Start of Block

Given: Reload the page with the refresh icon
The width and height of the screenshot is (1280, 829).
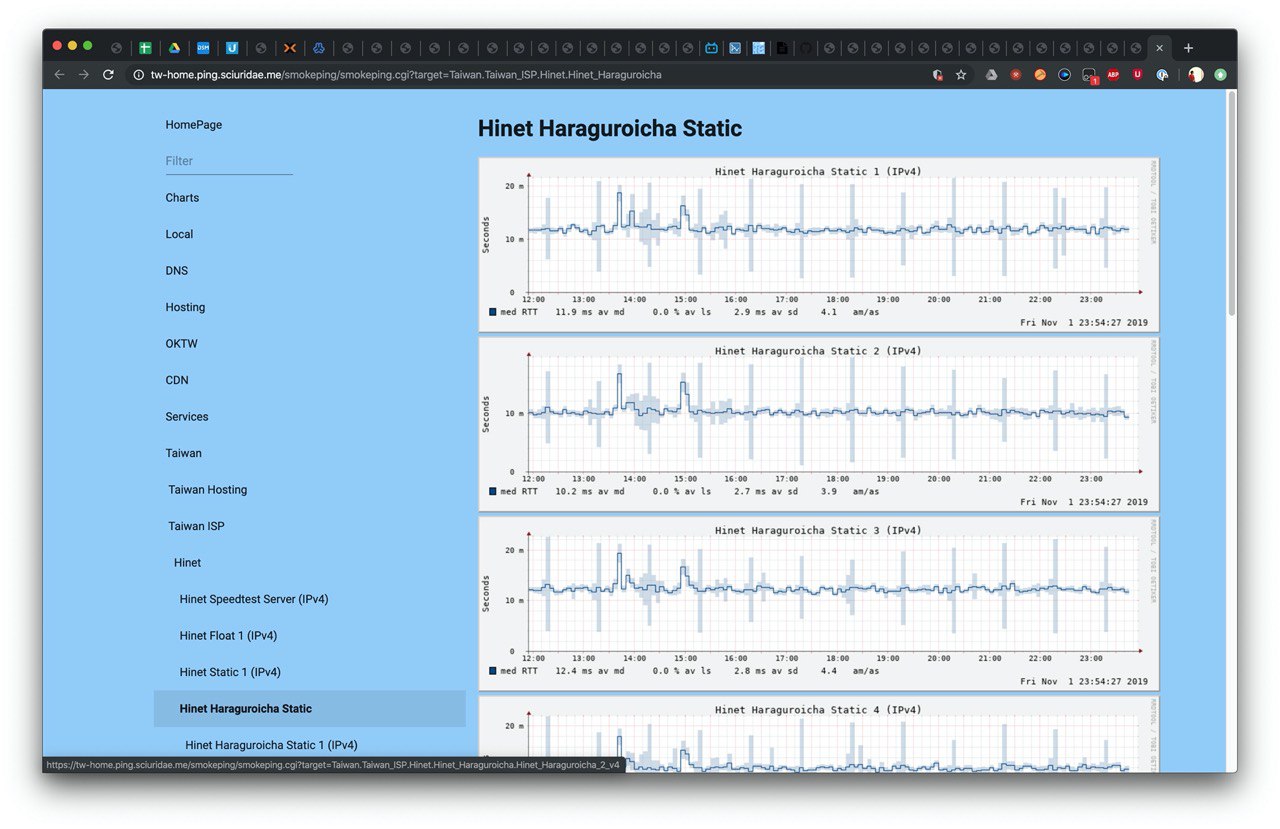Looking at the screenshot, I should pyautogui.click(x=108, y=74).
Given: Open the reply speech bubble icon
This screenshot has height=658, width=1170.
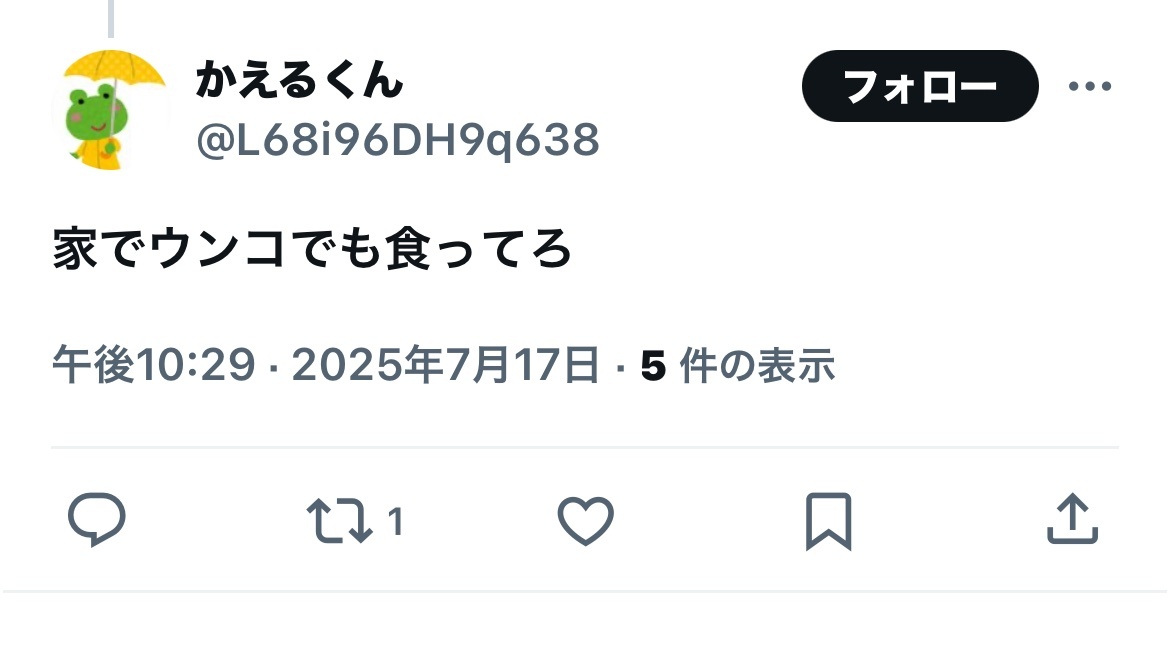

End of Block
Start of Block

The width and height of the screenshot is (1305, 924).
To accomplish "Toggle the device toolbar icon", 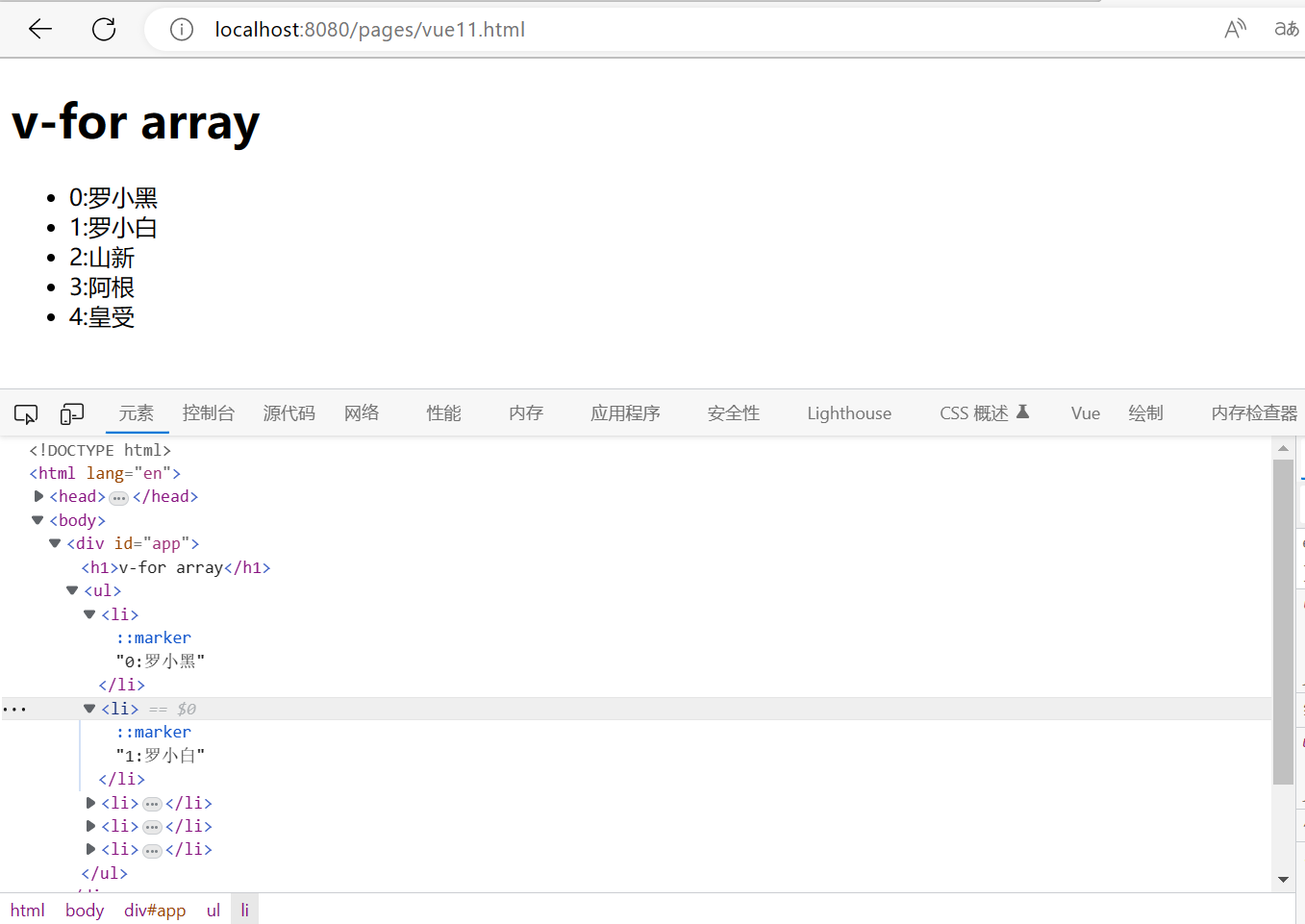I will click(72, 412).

End of Block
Start of Block

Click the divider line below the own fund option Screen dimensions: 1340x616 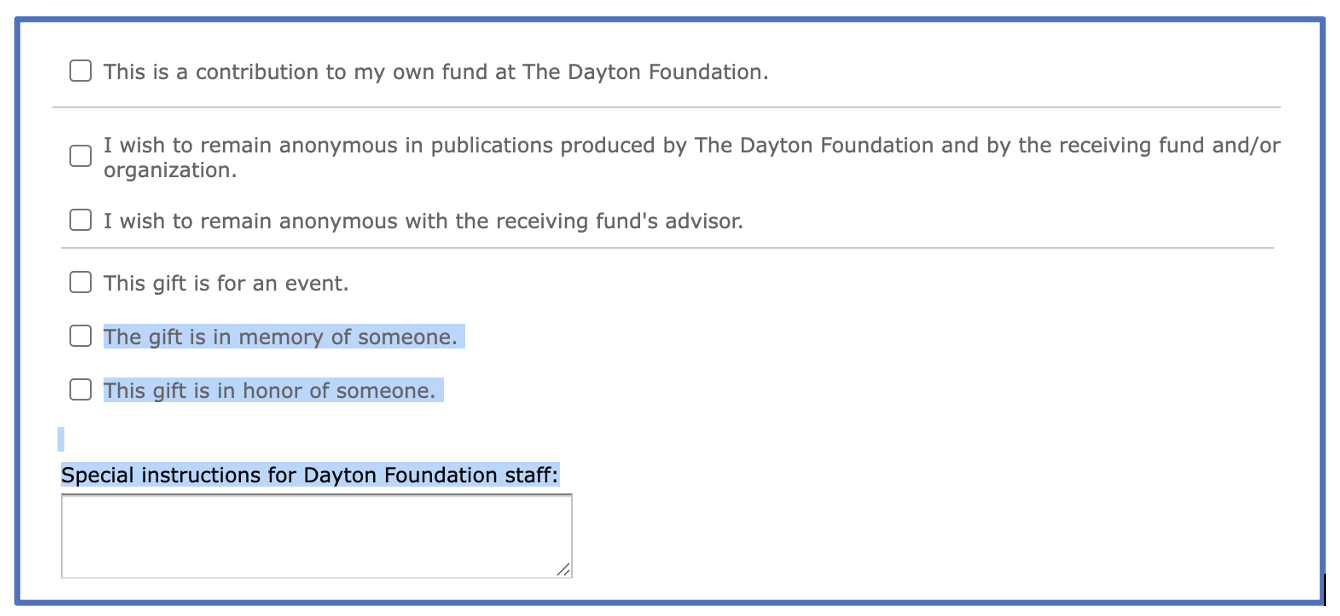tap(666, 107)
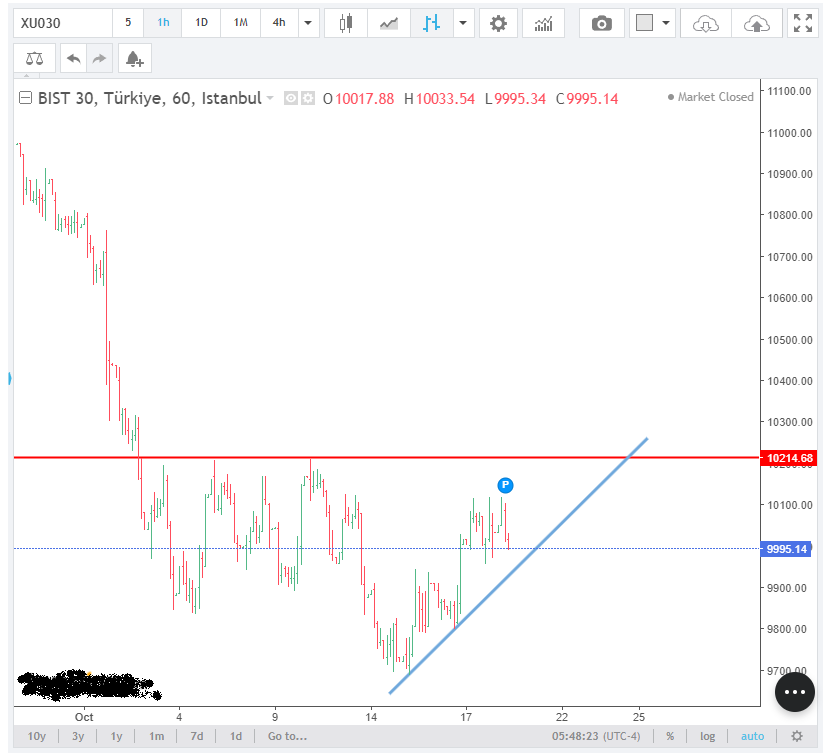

End of Block

## What the task asks
Exactly the lines starting at the one above with "The width and height of the screenshot is (1280, 829)." and ending at the one with "This screenshot has height=658, width=1170." should be printed, and nothing else. Omit the pictures.

## Result of the task
The width and height of the screenshot is (1280, 829).
Looking at the screenshot, I should pyautogui.click(x=108, y=74).
Given: Open the reply speech bubble icon
This screenshot has height=658, width=1170.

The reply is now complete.